コアはダンジョンに入って来た因縁の冒険者たちを見る。その装いはあの時に見たものとは違い、正に経験を積んできた冒険者として相応しいフル装備だった。頭はしっかり守られているし、武器だって貧相な物ではない。ポーションや何らかのアイテムを身に付けているのも確認できる。全員の顔には緊張が走っており、隊列を崩さず油断なく慎重に進むその姿は、まるで高難易度ダンジョンにでも挑んでいるかのようだ。そこにはダンジョンを決して侮らない、ダンジョンに挑む者としての正しい姿があった。

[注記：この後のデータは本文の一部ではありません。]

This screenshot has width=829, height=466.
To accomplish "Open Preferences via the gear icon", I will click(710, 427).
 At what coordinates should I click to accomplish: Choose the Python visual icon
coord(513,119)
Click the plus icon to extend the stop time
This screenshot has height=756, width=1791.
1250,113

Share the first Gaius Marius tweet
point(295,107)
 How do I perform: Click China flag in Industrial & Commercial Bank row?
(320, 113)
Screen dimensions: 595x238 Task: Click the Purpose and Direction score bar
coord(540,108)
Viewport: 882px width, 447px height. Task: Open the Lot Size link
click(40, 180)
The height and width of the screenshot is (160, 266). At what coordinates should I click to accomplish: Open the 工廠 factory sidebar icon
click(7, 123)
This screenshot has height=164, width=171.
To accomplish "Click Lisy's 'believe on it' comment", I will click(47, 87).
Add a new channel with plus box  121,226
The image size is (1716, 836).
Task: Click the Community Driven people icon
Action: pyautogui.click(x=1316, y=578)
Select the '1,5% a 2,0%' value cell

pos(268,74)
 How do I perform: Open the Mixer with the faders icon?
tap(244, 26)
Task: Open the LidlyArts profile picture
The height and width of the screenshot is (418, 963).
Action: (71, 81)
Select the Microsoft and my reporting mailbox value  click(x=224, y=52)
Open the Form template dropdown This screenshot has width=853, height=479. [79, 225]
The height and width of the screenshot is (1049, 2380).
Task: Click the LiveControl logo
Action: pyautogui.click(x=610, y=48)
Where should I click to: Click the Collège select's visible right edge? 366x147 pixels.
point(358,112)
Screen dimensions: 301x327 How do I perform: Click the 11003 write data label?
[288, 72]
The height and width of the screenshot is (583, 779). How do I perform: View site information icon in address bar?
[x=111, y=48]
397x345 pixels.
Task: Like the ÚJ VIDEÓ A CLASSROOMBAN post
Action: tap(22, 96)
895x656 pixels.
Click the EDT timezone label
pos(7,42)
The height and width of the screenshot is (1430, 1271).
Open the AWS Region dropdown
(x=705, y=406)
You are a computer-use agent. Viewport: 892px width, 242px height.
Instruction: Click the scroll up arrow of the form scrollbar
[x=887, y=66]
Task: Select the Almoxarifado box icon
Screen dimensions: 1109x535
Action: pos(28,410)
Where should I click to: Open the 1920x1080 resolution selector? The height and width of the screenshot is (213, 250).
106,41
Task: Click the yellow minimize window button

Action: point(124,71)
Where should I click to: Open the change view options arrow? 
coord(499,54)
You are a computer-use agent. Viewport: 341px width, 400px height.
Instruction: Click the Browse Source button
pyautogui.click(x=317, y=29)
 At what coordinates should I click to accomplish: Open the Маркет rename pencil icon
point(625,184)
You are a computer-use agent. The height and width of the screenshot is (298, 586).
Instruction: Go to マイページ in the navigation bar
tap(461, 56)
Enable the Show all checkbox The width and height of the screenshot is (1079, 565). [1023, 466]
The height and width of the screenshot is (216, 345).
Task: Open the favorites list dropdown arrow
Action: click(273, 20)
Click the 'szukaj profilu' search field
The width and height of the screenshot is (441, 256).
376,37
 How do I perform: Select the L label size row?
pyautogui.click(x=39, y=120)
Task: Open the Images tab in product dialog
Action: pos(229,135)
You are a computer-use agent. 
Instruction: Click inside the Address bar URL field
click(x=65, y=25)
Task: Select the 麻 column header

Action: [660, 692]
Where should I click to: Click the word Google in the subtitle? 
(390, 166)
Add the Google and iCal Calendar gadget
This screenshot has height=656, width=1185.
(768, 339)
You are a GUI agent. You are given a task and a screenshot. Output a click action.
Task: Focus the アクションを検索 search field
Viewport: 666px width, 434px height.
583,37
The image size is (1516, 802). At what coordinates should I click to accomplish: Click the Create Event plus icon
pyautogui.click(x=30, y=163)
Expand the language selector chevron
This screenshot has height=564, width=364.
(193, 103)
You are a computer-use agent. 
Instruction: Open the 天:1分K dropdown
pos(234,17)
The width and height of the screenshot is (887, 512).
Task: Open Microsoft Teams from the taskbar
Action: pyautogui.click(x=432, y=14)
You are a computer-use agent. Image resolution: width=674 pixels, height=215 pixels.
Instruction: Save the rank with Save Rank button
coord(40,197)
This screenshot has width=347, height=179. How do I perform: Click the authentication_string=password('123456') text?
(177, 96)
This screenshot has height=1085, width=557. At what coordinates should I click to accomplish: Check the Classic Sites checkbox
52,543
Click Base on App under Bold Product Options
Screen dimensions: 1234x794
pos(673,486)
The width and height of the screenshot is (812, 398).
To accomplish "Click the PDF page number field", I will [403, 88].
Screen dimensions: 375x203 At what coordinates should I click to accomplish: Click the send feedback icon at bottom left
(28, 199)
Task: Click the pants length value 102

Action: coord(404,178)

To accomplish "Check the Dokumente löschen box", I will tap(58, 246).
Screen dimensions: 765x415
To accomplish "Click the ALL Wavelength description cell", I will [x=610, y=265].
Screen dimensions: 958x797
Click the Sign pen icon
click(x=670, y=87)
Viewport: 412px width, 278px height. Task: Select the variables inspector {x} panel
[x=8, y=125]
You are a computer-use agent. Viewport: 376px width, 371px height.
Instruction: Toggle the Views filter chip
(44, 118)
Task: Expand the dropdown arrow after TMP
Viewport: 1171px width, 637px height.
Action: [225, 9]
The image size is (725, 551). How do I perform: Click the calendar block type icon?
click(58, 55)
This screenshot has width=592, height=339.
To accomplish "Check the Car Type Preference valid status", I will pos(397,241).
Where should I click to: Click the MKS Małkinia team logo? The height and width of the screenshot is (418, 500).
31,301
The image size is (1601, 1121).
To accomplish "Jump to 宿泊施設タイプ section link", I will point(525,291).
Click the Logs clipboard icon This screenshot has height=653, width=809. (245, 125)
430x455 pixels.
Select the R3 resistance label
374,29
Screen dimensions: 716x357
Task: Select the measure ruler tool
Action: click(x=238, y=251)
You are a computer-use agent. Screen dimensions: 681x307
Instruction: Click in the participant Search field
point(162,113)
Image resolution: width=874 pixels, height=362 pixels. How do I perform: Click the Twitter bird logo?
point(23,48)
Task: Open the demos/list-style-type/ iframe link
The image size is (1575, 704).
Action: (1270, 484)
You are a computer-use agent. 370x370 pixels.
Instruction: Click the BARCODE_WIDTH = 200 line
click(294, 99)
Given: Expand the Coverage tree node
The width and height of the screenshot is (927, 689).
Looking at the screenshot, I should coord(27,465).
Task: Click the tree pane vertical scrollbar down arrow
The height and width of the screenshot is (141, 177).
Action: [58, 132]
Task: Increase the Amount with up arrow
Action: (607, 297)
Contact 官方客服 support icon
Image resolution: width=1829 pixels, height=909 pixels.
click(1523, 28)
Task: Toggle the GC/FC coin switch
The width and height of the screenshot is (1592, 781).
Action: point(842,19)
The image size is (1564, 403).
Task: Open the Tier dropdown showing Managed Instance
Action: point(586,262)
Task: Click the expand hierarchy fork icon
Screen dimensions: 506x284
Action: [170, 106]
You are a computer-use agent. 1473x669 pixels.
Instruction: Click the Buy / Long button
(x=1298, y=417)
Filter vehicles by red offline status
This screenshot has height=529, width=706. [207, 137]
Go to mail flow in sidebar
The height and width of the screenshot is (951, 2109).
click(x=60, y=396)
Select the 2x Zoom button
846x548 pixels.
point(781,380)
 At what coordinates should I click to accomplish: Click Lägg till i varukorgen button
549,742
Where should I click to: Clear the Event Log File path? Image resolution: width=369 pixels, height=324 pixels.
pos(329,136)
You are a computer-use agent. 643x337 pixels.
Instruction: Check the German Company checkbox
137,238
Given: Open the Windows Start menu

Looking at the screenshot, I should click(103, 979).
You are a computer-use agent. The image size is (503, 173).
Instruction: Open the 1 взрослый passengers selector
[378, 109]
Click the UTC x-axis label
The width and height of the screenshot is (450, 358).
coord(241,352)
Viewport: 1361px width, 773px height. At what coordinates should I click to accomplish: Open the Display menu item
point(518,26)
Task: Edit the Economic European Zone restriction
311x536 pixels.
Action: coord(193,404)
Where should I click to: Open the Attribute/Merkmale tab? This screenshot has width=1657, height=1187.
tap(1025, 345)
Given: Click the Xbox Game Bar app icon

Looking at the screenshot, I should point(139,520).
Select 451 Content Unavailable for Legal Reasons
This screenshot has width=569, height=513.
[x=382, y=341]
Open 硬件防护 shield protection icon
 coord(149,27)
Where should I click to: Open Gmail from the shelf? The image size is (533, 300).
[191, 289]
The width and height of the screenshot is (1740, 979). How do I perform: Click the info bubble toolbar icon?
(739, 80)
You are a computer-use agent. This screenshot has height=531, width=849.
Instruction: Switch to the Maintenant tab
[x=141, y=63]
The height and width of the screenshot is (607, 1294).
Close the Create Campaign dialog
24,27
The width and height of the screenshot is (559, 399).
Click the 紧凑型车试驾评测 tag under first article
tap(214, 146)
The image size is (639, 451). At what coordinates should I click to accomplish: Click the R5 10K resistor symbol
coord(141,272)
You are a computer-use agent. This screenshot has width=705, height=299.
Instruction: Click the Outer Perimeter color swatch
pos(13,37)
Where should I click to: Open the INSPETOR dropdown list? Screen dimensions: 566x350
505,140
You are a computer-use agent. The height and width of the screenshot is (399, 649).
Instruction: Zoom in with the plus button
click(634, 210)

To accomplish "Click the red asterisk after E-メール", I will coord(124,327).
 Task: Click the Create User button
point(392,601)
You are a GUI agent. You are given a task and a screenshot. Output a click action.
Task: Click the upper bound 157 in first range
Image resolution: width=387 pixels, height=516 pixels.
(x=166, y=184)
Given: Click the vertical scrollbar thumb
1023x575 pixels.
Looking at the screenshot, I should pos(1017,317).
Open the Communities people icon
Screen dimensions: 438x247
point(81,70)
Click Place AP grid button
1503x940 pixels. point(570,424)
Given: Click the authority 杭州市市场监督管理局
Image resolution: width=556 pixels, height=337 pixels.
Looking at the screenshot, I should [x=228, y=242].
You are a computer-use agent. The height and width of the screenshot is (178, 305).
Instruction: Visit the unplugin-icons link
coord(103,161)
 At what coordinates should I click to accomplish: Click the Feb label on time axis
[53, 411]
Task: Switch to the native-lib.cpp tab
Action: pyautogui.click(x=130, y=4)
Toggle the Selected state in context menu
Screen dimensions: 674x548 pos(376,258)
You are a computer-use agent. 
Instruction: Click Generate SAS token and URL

ダンジョンに正しく挑む者を、私的な理由で貶すような真似は許されない。それは『ダンジョン道』に反するからだ。ダンジョンが偉大であることを知らしめるために、正しい者たちに対しては真正面から受けて立つ必要がある。
己の命を懸けて、死ぬ覚悟を持って、正しくダンジョンの財を得んとする者には、ダンジョンは高位存在としてその挑戦を受け止めてやる義務があるのだ。それは例え、過去にダンジョンを侮辱した者だとしても変わらない。
コアは深呼吸する。かつてこの人間共を見逃したのはコア自身だ。当時の状況を考えれば仕方なかったとはいえ、それはもう私的な感情で殺してよい言い訳にはならない。ダンジョンを侮辱されて許せないのは飽くまでもコア個人であって、崇高たるダンジョン理念には関係ない。ここから先は、いと高きダンジョンとしての対応が求められる。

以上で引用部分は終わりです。